As a Linux administrator or advanced user, mastering file management in whatever Linux operating system distribution you are using is paramount. File management is a core aspect of Linux operating system administration and without it, we would not be able to embrace file-related features like file encryption, file user management, file compliance, file updates & maintenance, and file lifecycle management.
In this article, we will look at an important aspect of Linux file management which is splitting large files into parts at given line numbers. If the objective of this article was just to split a large file into manageable small files without considering file line numbers, then all we would need is the convenience of the split command.
Sample Reference File
For this tutorial to make sense we will introduce a sample text file to act as the large file we wish to split from given line numbers. Create a sample text file and populate it as demonstrated.
$ sudo nano sample_file.txt
Open this file with cat command to note its associated line numbers:
$ cat -n sample_text.txt
As you have noted, the above file has 1 to 20 line numbers. Now let’s say we want to split this file into 4 parts at line numbers 5, 11, and 17.
We would result with the following files:
- file_1 containing lines 1 to 5 of sample_file.txt.
- file_2 containing lines 6 to 11 of sample_file.txt.
- file_3 containing lines 12 to 17 of sample_file.txt.
- file_4 containing lines 18 to 20 of sample_file.txt.
Now that we have understood our problem statement, it’s time to look at the methodologies needed for a viable solution.
1. Using head and tail Commands
The effectiveness of combining these two commands to split a large file into parts from provided line numbers requires the inclusion of the -n
option as part of its command execution.
To extract line numbers 6 to 11, we will execute the following command.
$ tail -n +3 sample_file.txt | head -n $(( 11-6+1 ))
To save this output to file_2.txt:
$ tail -n +6 sample_file.txt | head -n $((11-6+1)) > file_2.txt $ cat file_2.txt
2. Using sed Command
Since the sed command supports two given address ranges, we can extract lines 12 to 17 in the following manner.
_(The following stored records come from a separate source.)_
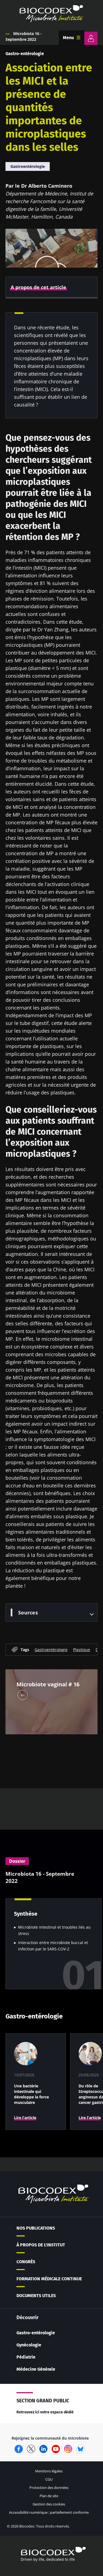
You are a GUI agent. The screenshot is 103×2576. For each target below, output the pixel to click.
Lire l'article (25, 2117)
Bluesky (80, 2449)
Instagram (68, 2449)
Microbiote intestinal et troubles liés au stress (54, 1930)
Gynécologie (28, 2345)
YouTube (56, 2449)
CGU (48, 2479)
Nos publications (35, 2228)
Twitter (31, 2449)
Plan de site (49, 2495)
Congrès (25, 2261)
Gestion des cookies (49, 2504)
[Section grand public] (91, 38)
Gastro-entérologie (24, 53)
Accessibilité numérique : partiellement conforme (49, 2512)
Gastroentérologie (27, 166)
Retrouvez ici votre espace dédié (45, 2412)
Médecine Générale (35, 2369)
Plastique (81, 1649)
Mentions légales (49, 2471)
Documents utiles (36, 2295)
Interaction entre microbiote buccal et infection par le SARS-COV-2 (53, 1945)
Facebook (19, 2449)
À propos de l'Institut (40, 2244)
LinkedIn (43, 2449)
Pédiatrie (25, 2357)
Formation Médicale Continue (49, 2278)
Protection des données (48, 2487)
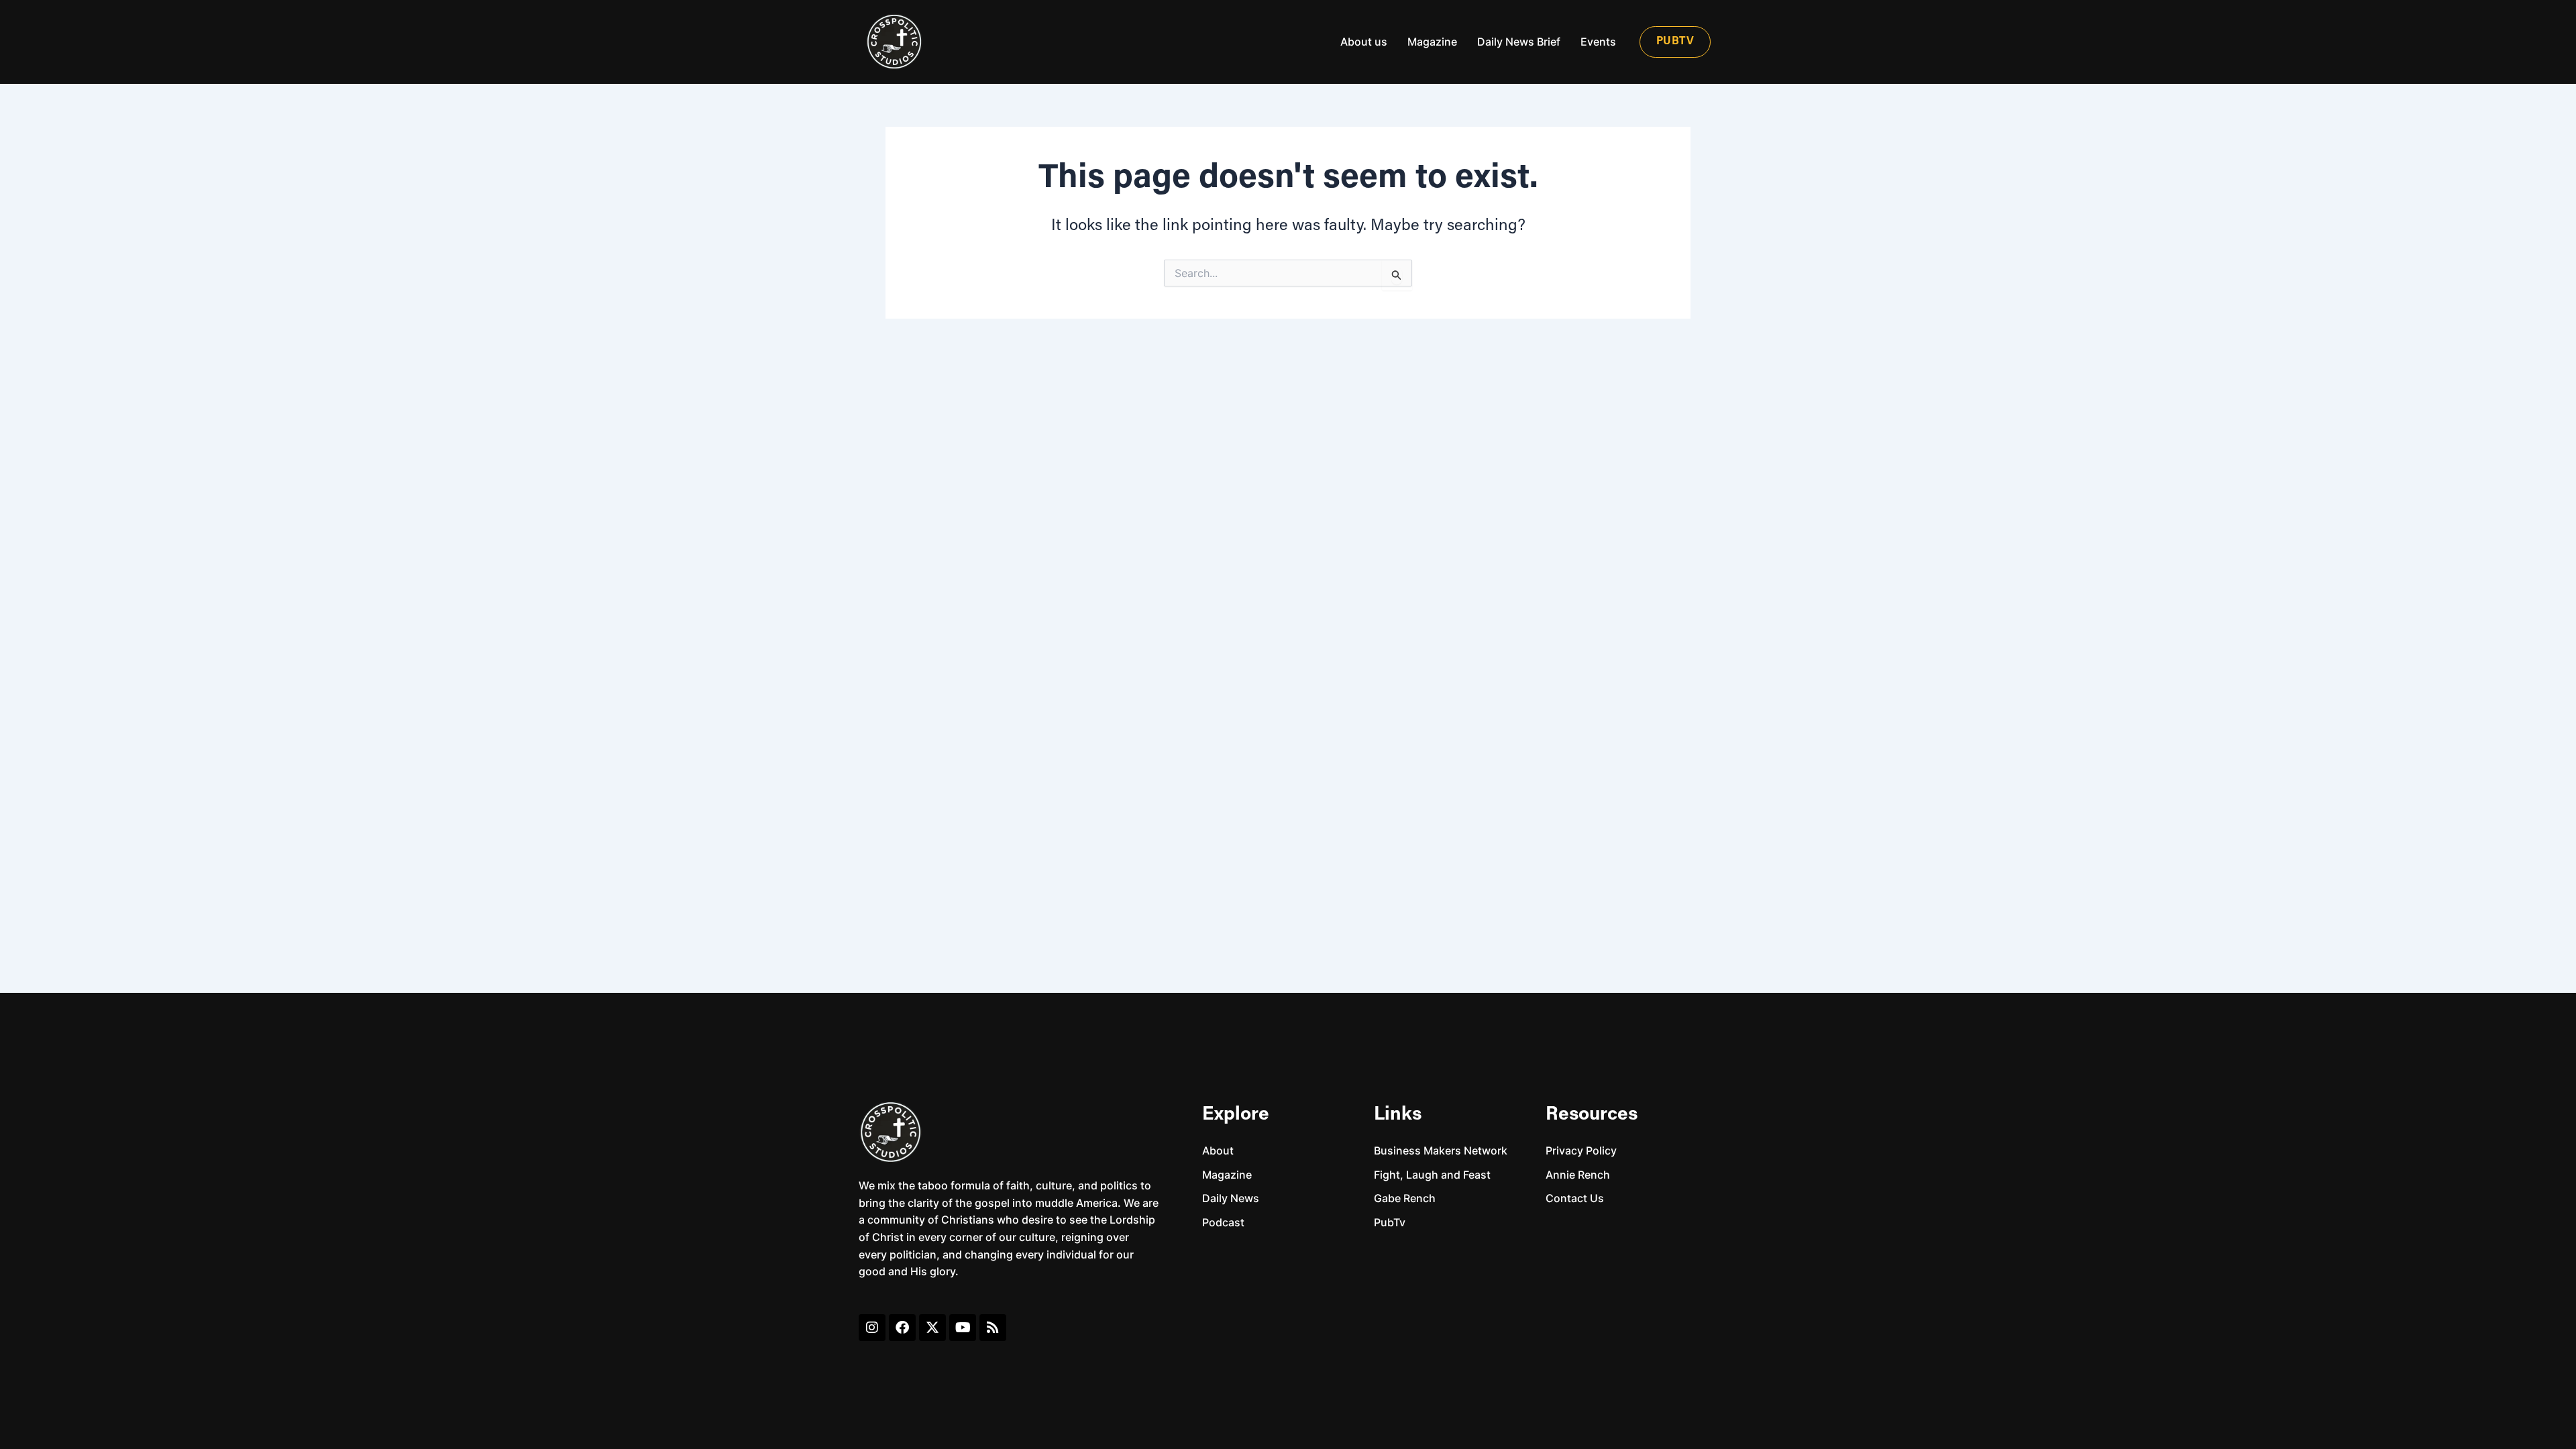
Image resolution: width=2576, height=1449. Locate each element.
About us (1363, 41)
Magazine (1432, 41)
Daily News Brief (1518, 41)
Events (1598, 41)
$ sed -n '12,17p; 18q' sample_file.txt
We can modify the command to save the above output to file_3.txt.
$ sed -n '12,17p; 18q' sample_file.txt > file_3.txt $ cat file_3.txt
3. Using awk Command
The awk command supports numerous features like redirection, loops, and arrays. Therefore, we can use it to create all the needed files parts (file_1.txt, file_2.txt, file_3.txt, and file_4.txt) from a large file (sample_file.txt) with one single command phrase as demonstrated below.
The awk command is provided with the key line numbers (5, 11, and 17) needed in splitting sample_file.txt into four parts (file_1.txt, file_2.txt, file_3.txt, and file_4.txt).
$ awk -v nums="5 11 17" ' BEGIN { c=split(nums,b) for(i=1; i<=c; i++) a[b[i]] j=1; out = "file_1.txt" } { print > out } NR in a { close(out) out = "file_" ++j ".txt" }' sample_file.txt
The outcome of executing the above awk command is evident in the following screen capture.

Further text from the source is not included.